### THE PROBLEM
Lines from the one containing "[googlePlaces] (939, 50)" through the final line of the records below are needed, copied exactly, with no pictures.

[Stored items]
* * * * * * * * *
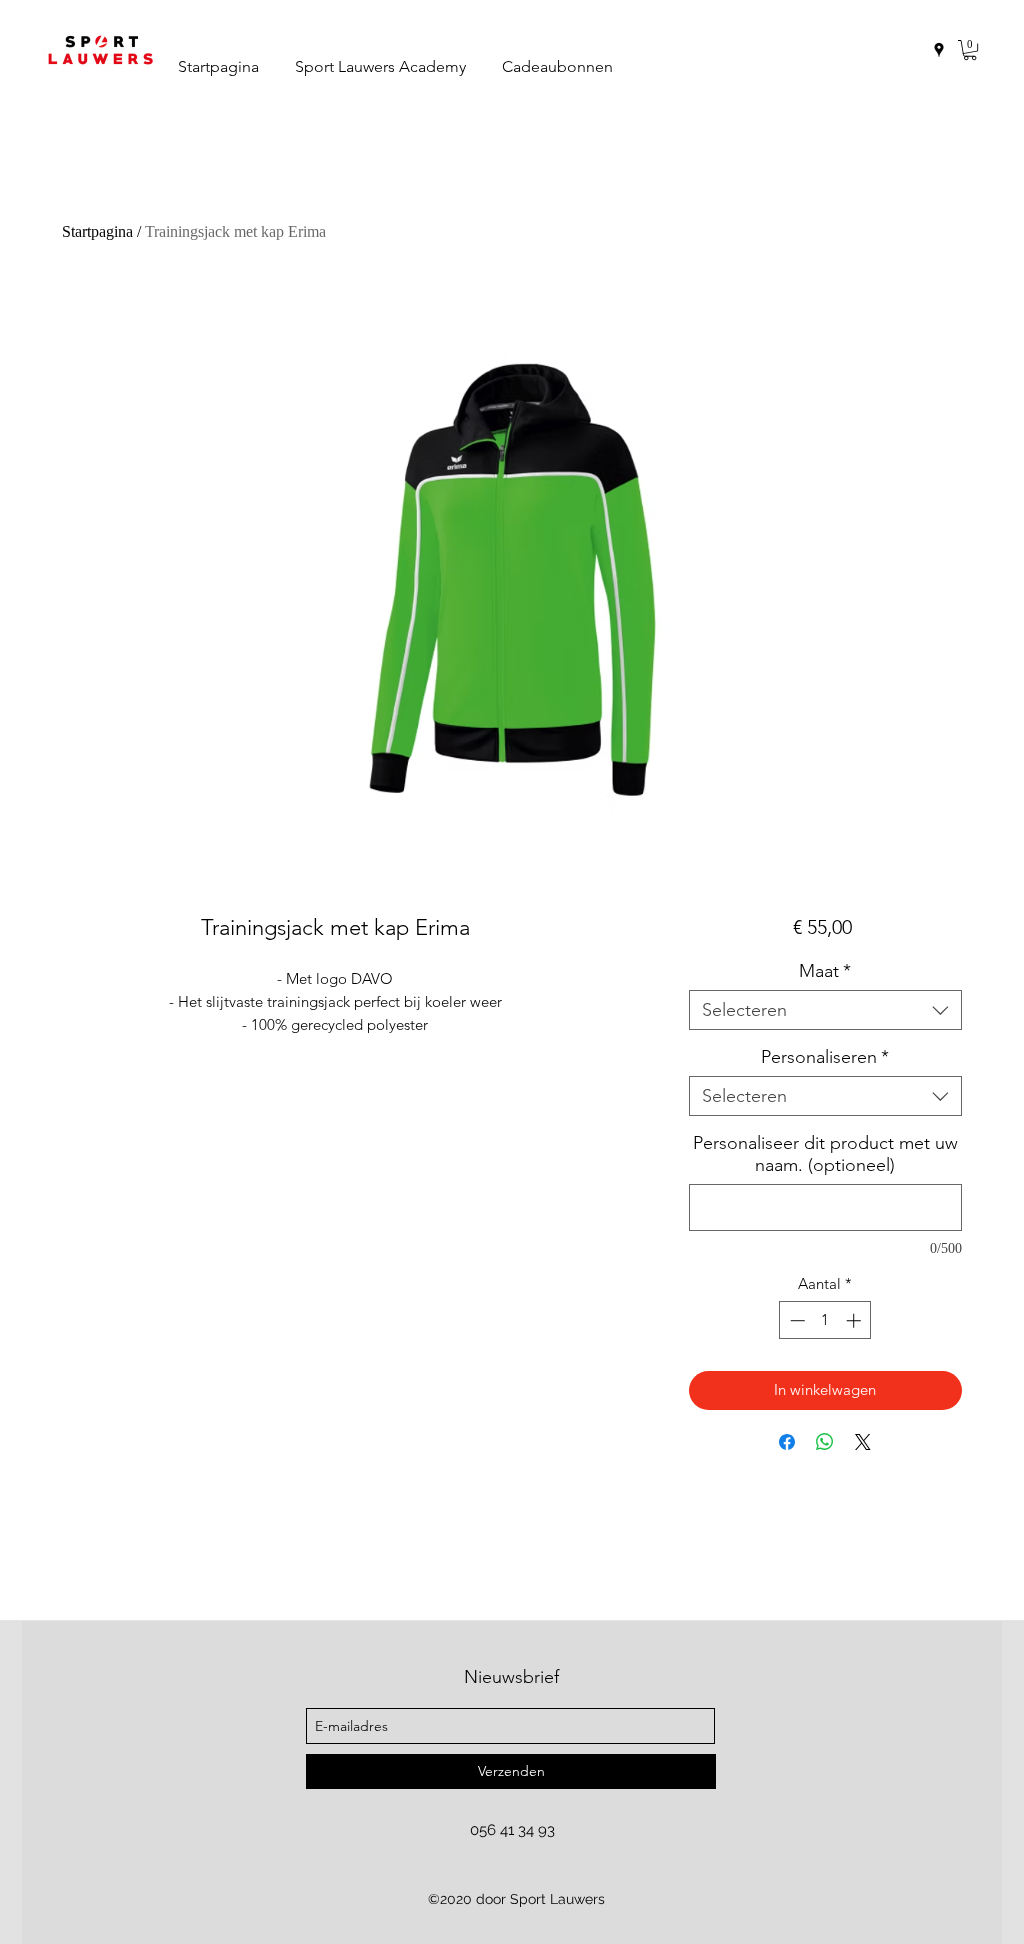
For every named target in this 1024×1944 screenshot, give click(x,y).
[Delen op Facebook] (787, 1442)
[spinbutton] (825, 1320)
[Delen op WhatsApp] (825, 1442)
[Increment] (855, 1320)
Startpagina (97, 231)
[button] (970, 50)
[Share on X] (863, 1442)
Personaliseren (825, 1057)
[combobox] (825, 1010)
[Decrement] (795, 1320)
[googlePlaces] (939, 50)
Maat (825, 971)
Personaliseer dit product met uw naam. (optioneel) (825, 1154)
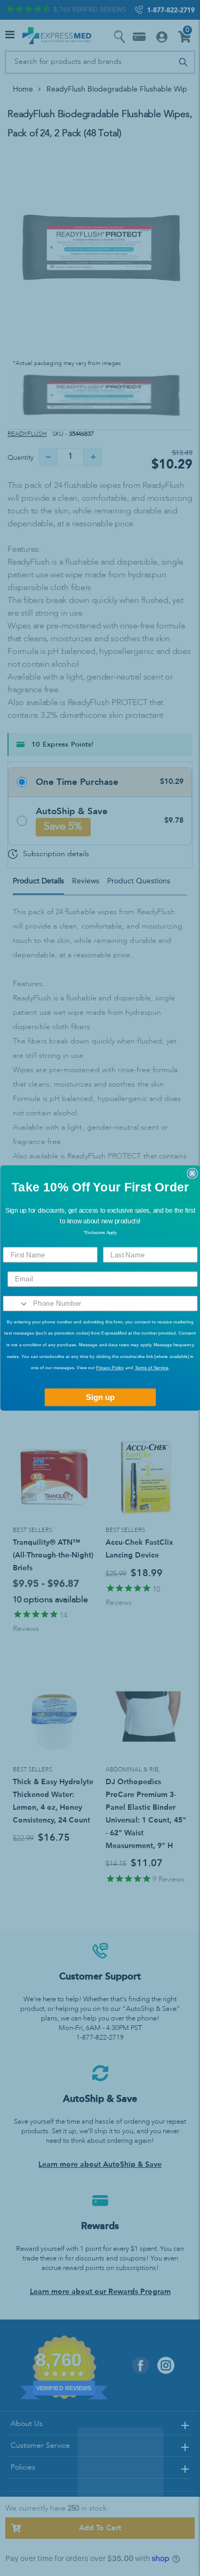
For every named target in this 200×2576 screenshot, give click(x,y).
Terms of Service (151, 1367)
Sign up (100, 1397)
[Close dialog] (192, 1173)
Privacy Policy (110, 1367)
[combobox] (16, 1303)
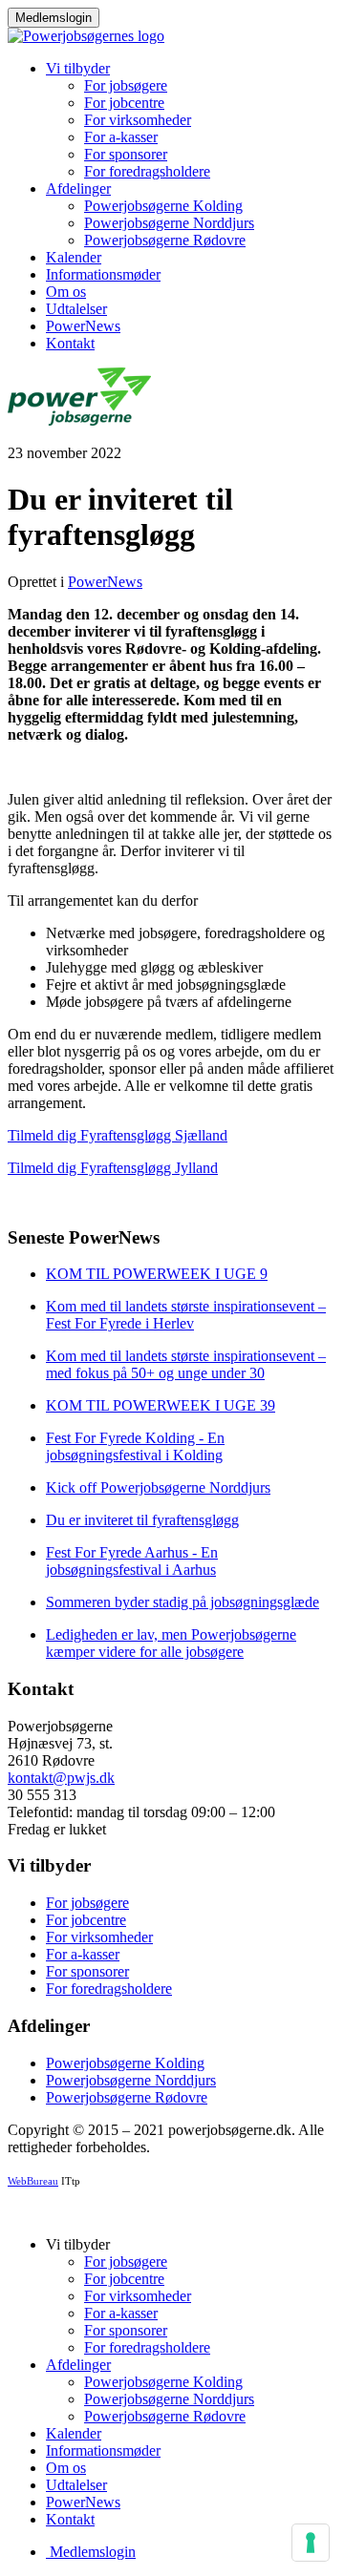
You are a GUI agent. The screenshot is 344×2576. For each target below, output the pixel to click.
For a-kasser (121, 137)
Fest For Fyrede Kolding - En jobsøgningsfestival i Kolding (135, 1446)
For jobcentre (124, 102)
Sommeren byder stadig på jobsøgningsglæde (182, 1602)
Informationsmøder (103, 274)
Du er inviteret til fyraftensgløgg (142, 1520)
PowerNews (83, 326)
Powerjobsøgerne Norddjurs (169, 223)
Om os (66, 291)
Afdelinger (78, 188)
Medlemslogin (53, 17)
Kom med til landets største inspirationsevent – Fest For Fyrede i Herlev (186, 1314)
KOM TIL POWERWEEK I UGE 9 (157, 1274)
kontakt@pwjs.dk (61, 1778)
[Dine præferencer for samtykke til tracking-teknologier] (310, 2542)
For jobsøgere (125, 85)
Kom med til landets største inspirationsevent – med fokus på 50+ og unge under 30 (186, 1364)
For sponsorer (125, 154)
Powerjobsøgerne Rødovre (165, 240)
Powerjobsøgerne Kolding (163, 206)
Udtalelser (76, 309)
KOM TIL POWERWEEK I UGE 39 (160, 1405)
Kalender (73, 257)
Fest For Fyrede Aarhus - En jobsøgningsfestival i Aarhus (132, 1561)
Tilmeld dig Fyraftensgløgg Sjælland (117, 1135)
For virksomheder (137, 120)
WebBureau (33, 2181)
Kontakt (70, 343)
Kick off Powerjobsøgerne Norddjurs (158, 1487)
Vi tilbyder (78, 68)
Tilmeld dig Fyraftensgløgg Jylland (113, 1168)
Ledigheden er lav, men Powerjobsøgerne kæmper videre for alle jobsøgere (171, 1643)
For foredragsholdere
* * * * * * * * *
### ANSWER SPACE
[googlePlaces] (939, 50)
Maat (825, 971)
Personaliseer dit product met uw naam. (optioneel) (825, 1154)
For every named target in this 200×2576 screenshot, give click(x,y).
Terms of Service (151, 1367)
Sign up (100, 1397)
[Close dialog] (192, 1173)
Privacy Policy (110, 1367)
[combobox] (16, 1303)
You are a GUI agent. The screenshot is 344×2576. For each target below, output the pixel to click.
For a-kasser (121, 137)
Fest For Fyrede Kolding - En jobsøgningsfestival i Kolding (135, 1446)
For jobcentre (124, 102)
Sommeren byder stadig på jobsøgningsglæde (182, 1602)
Informationsmøder (103, 274)
Du er inviteret til fyraftensgløgg (142, 1520)
PowerNews (83, 326)
Powerjobsøgerne Norddjurs (169, 223)
Om os (66, 291)
Afdelinger (78, 188)
Medlemslogin (53, 17)
Kom med til landets største inspirationsevent – Fest For Fyrede i Herlev (186, 1314)
KOM TIL POWERWEEK I UGE 9 (157, 1274)
kontakt@pwjs.dk (61, 1778)
[Dine præferencer for samtykke til tracking-teknologier] (310, 2542)
For jobsøgere (125, 85)
Kom med til landets største inspirationsevent – med fokus på 50+ og unge under 30 (186, 1364)
For sponsorer (125, 154)
Powerjobsøgerne Rødovre (165, 240)
Powerjobsøgerne Kolding (163, 206)
Udtalelser (76, 309)
KOM TIL POWERWEEK I UGE 39 (160, 1405)
Kalender (73, 257)
Fest For Fyrede Aarhus - En jobsøgningsfestival i Aarhus (132, 1561)
Tilmeld dig Fyraftensgløgg Sjælland (117, 1135)
For virksomheder (137, 120)
WebBureau (33, 2181)
Kontakt (70, 343)
Kick off Powerjobsøgerne Norddjurs (158, 1487)
Vi tilbyder (78, 68)
Tilmeld dig Fyraftensgløgg Jylland (113, 1168)
Ledigheden er lav, men Powerjobsøgerne kæmper videre for alle jobsøgere (171, 1643)
For foredragsholdere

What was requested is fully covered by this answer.